Many, upon reading Paul’s words here, assume that he only ironically calls the gospel that is preached to them a gospel – which is why he corrects himself in v. 7 when he says “not that there is another one.” Paul has spoken with his tongue firmly implanted in his cheek, but doesn’t want anyone to misunderstand. This “other gospel”, it is supposed, is the dreaded “gospel of works” – the news that speaks well of Jesus, but requires extra work in order to gain salvation. This is not wholly wrong, but does misrepresent the wording that Paul uses somewhat.
Let us suppose that Paul didn’t misspeak when he called it a “different gospel” in v. 6; that is, it really was a gospel, but a different kind. It isn’t quite different in substance, but was meant for a different group of people, and thus came with different cultural implications. These implications, placed upon the wrong cultural context, “distort” the real gospel and make it into no gospel at all.
Given how the rest of chapter 2 plays out, we are likely right to suppose this. Paul makes much of the distinctions between Jew and Gentile. Notice the way he continually speaks of Peter as an equal apostle who delivers the same gospel to a completely different context: Paul meets the apostles in Jerusalem and places before them the gospel “which I preach to the Gentiles,” his gospel is “to the uncircumcised,” and his apostleship is for the Gentiles even as Peter’s is to the “circumcision.” In other words, the same gospel looks different when preached to the Jews and when preached to the Gentiles. Preached to the Jews, non-essential bits of Jewish culture were allowed to continue, so long as they didn’t impune the core of justification in Christ alone that Paul sets out in 2:15-16. That meant, among other things, that circumcision was allowable for the Jews.
But when these agitators went out to the Gentiles, and made a concession (circumcision) an imperative, they wrongly applied the gospel from one context to another, perverted it, and sinfully stood against the implications of justification in Christ alone.
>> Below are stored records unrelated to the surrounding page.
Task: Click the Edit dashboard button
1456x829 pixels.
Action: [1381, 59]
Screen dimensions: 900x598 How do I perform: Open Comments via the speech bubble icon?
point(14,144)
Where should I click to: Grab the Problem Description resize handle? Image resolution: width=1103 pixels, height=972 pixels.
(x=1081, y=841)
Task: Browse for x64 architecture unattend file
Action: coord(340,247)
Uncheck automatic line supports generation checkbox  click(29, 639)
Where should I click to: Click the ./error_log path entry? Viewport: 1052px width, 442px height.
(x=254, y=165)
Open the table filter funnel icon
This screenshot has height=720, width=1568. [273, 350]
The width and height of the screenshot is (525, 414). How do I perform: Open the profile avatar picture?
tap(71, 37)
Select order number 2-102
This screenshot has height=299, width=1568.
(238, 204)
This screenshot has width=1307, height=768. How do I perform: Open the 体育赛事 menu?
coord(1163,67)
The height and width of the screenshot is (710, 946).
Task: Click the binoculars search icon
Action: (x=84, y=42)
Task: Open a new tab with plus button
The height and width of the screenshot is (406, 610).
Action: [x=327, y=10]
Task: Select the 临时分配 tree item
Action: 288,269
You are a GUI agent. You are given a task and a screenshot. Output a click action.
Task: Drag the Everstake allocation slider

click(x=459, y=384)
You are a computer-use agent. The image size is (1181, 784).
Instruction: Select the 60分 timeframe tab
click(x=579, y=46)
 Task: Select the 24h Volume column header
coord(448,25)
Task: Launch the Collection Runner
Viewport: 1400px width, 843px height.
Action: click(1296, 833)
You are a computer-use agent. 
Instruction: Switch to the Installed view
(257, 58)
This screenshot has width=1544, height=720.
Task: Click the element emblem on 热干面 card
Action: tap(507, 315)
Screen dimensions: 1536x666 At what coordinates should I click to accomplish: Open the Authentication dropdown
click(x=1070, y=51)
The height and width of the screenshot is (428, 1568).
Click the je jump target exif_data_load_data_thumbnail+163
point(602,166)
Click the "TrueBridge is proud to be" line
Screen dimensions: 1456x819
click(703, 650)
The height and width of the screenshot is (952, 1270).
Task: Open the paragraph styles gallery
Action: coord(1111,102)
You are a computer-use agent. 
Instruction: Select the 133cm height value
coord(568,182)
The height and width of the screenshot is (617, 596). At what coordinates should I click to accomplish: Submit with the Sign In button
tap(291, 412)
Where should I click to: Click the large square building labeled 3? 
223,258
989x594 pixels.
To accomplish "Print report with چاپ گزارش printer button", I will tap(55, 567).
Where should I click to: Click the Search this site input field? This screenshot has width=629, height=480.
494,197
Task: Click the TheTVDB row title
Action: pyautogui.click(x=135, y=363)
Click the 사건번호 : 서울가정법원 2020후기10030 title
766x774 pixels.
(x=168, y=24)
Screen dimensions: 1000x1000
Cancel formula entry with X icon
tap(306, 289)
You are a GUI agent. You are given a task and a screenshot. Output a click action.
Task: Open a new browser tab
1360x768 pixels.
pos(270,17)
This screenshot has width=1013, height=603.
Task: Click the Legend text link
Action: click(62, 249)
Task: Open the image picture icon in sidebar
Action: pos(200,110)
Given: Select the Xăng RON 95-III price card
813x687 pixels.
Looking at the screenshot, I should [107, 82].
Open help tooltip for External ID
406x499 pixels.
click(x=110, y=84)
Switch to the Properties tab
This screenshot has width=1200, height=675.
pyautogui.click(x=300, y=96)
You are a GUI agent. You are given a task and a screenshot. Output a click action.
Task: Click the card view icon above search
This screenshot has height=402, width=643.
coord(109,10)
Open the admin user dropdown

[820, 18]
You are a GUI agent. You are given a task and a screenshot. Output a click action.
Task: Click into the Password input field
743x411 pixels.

This is what Paul meant when he said they are turning to a different gospel, yet that there is one gospel. They are turning to the gospel that is preached to the Jews, which is the same as the one Paul preached to them, but with different implications. These implications make all the difference – making Gentiles become circumcised brings the law in through the back door, even if unintentionally. It is anti-Christ and condemnable.
Friends, here is why this is important: we likely all know better than to tell people that they can be made right with God on the basis of our works before him. Such preaching is the preaching of hucksters and those ignorant of sound doctrine. The question is not one of works, so much, but what brings one into a right and full relationship with God and how one receives his blessing. The Jews were exporting. . . well, Judaism – this way they might ensure that the Gentiles were fully incorporated into the blessing of Abraham. If you live this way, if you do these things, then you will be fully brought into the blessings. These Jewish agitators were separating out justification (being declared righteous by God) and all of the other blessed realities of being unified with Christ (adoption, co-heirs, reception of the Spirit, etc.). This is why Galatians 3 and 4 exist.
We don’t need to preach justification through works in order to fall into line with the agitators and their heresy. We just need to separate the benefits of union with Christ into different badges to be achieved. Sure, you’re justified, but here’s how you gain the Spirit. Yeah, forgiven, but how do you know God is your Father? Perhaps you are declared innocent, but only by being a Jew are you connected to Abraham’s blessing. Friends, you don’t work to get the Spirit, you don’t work to get Abraham’s blessing, you don’t work to be able to call God “Abba, Father!”
Christ, as the church Fathers said, is indivisible. You get all of him, and all of his implied benefits, or nothing at all. If you can’t earn part of it, you can’t earn any of it. This is part of what makes the gospel such glorious news: even to those who have done nothing, God gives everything. You don’t get in and work your way up. You don’t work for promotions. As Paul says elsewhere:
He who did not spare his own Son but gave him up for us all, how will he not also with him graciously give us all things?
Romans 8:32 (ESV)
All you can add to this, friend, is your own condemnation, which is fully deserved. Rest in Christ, and in him alone!